The open space portion did wind up in another piece of legislation that did pass. The rest of the bill never made it to the floor.

Small solar victories

More successful was the solar legislation, HB-5232, though it was vastly scaled back from its original form to just allow for greater adoption of solar canopies — the kind of solar installation that might go over parking lots or other outdoor areas. It also allowed for slight expansion and continuation for the non-residential and community solar programs.

A component of the governor’s solar for schools bill also made it through in the bonding package, though the amount of solar it allows for is small.

“There is some irony,” said Rep. Jonathan Steinberg, D-Westport and co-chair of the Energy and Technology Committee. “I felt that I had to compromise so much in 5232 that I was disappointed, but at least it passed.”

Mike Trahan, executive director of the industry group Connecticut Solar and Storage Association, called the final legislation “disemboweled” compared to the original version.

“We’re doing studies on top of studies on the same issue,” he said. “It’s gotten to the point you can either solve the problem or you can study the problem. And this year the legislature chose the latter.”

He called Steinberg a “bulldog” on solar.

“But he’s just one guy and he is surrounded in large part by lawmakers who seem uninterested or unwilling to explain to their constituents the net benefit of the state’s solar.”

Other environmental action and inaction

Among the few bills that passed:

  • One that begins the process of banning PFAS in certain products.
  • One that restricts the use of herbicides in rail corridors.
  • A bill that allows DEEP to take greater and faster action against dangerous dams.
  • A bill that gives DEEP more latitude in procuring clean energy, including longer contracts for offshore wind, nuclear power and hydro.

Among bills that failed:

  • A bill that would have made battery manufacturers responsible for end of life disposal and recycling. The battery industry asked Connecticut legislators to do this. The bill passed the House unanimously, but a threatened filibuster kept it off the Senate floor.
  • A waste bill that would mandate the separation of food waste and conduct a waste characterization study to update the decade-old study the state currently uses. In the end, all it got was $10 million through the bonding package to continue the food waste pilot program begun a few years ago.

Looking ahead

There’s already talk of trying again next year, though there are concerns, especially from Steinberg, who worries that the state’s hyper-focus on utility rates threatens to cancel out other considerations —especially for needed grid investments in transmission and the considerable technological upgrades available.

“I’m pretty disappointed as the energy chair because we accommodated a concern about rates and basically avoided those things that were going to have such an impact,” he said. “I can’t do them indefinitely. I will be doing a disservice to the people of Connecticut if I was constantly saying ‘your rates are high so we can’t do anything.’

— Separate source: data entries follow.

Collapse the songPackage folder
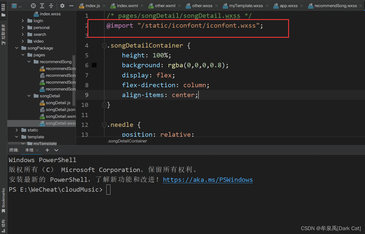This screenshot has height=234, width=365. [17, 48]

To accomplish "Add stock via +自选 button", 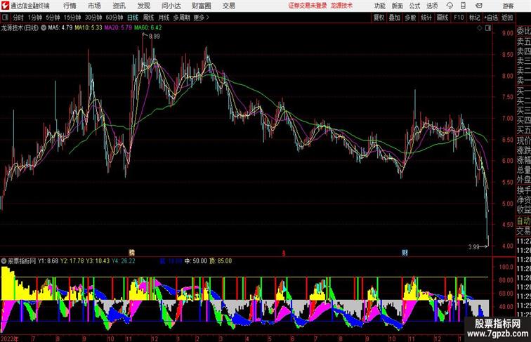I will click(x=491, y=18).
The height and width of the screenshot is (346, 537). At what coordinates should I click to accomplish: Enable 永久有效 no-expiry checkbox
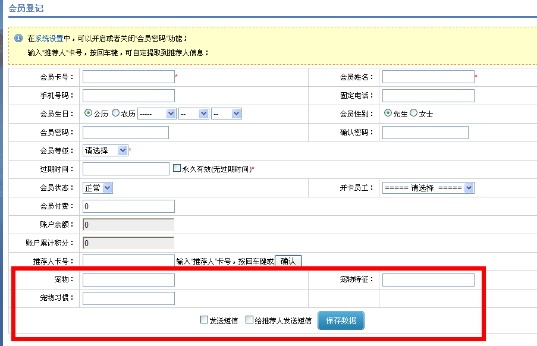pyautogui.click(x=177, y=168)
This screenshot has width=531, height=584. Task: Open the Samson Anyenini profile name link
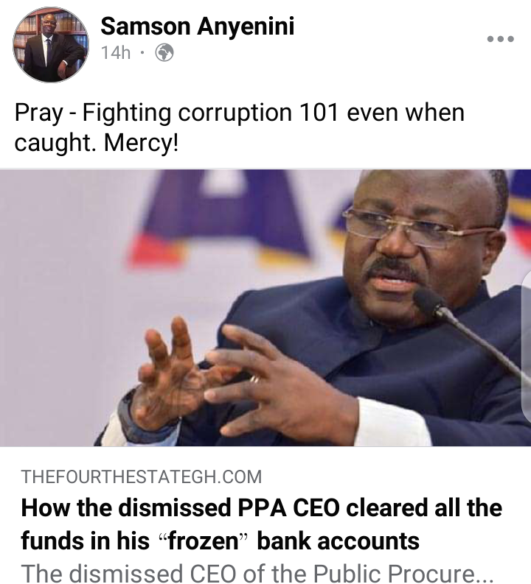point(197,26)
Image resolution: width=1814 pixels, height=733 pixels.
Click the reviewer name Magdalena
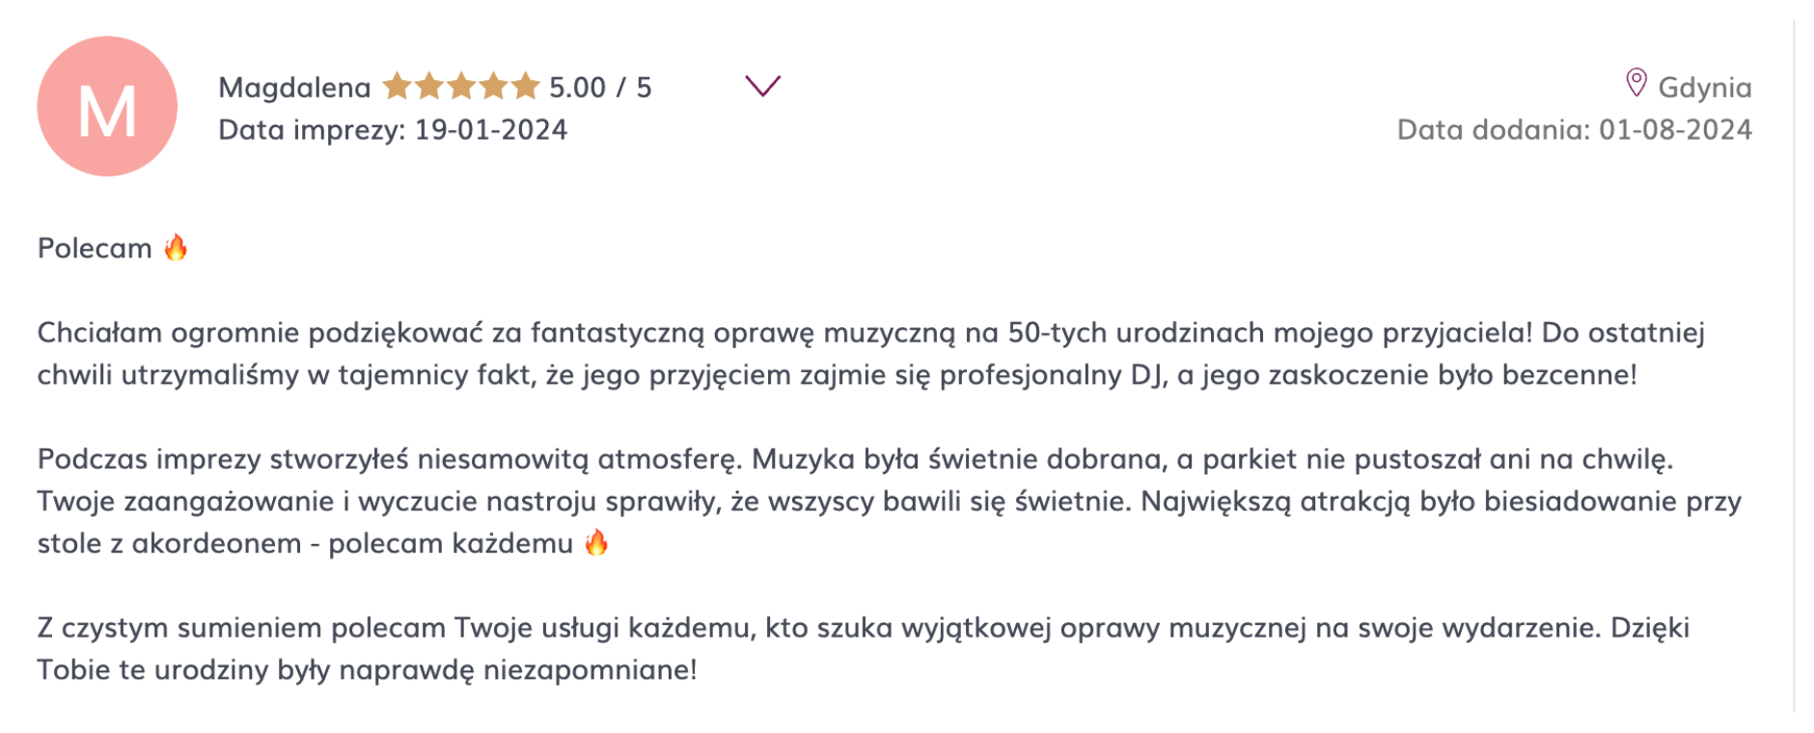tap(294, 88)
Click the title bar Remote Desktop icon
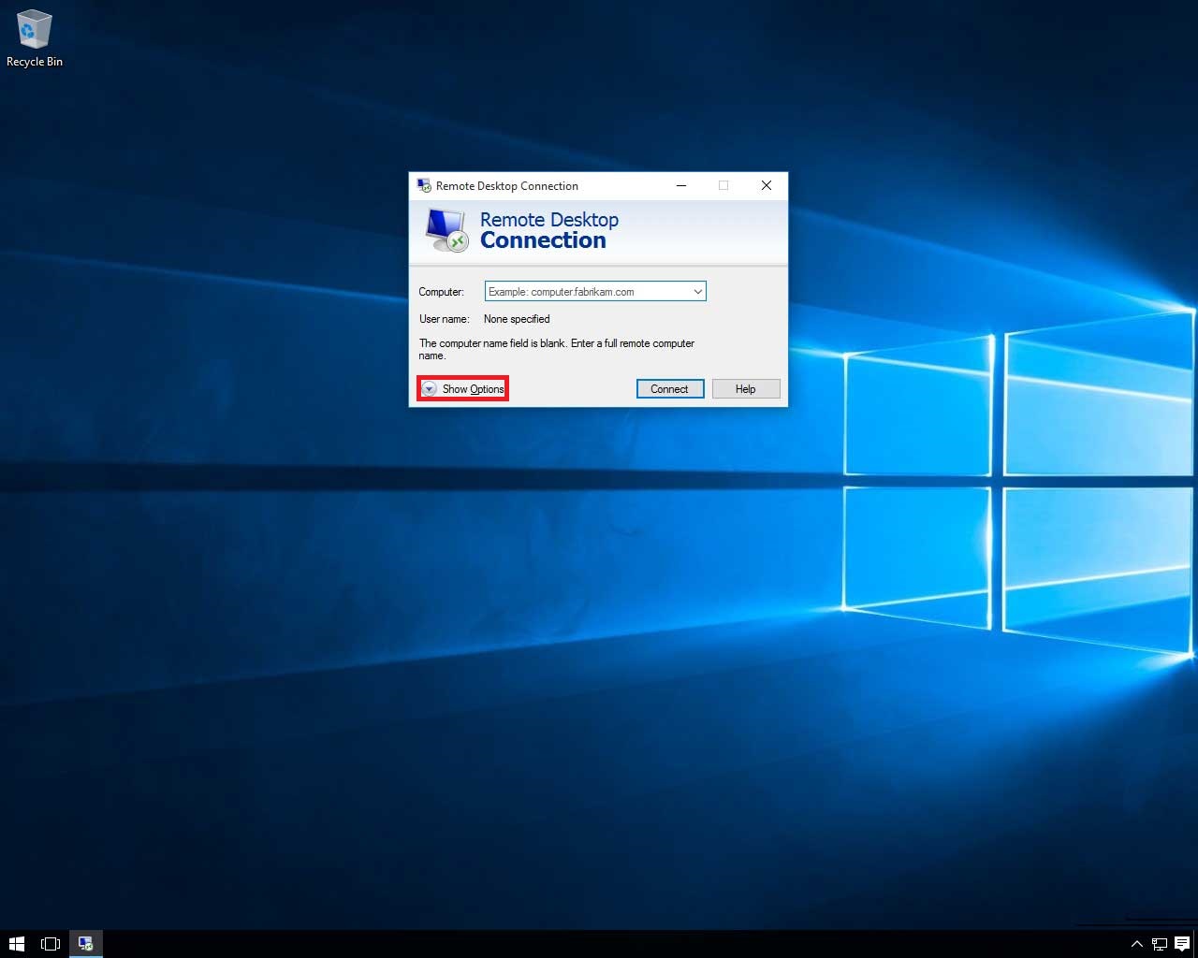The image size is (1198, 958). tap(424, 185)
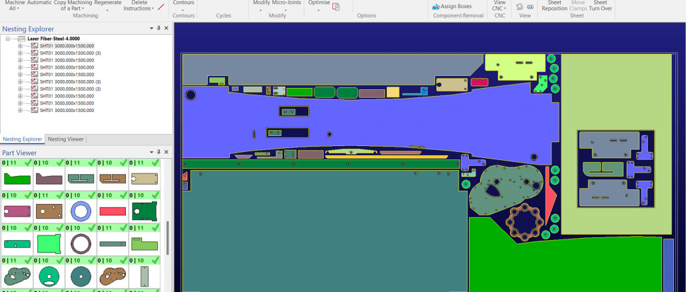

“I’m concerned that I will come back next year, if I’m reelected, facing the same issue which is we can’t do anything that even intimates that we would raise ratepayer rates.”

Gresko, from the Environment committee, plans to bring back Palm’s bill next year in some form — obviously without her. And he’d like to run it in April with plenty of time for floor debate.

“There’s the strategy, that we do it one year and everybody gets a flavor of it, and then you come back next year with the bill basically 80%, 85% cooked already. So you’re not doing these last minute changes, which freaks everybody out. And you come back again next session,” he said.

“This was a leadership priority bill in 2024. You can’t wash your hands of it. You can’t say ‘Well, I did in 2024,’” he said. “No. Since this was a leadership priority, well you got to, in my opinion, follow it through to the end. And that means doing it as a leadership priority bill in 2025. Hopefully. I’ll ask nicely.”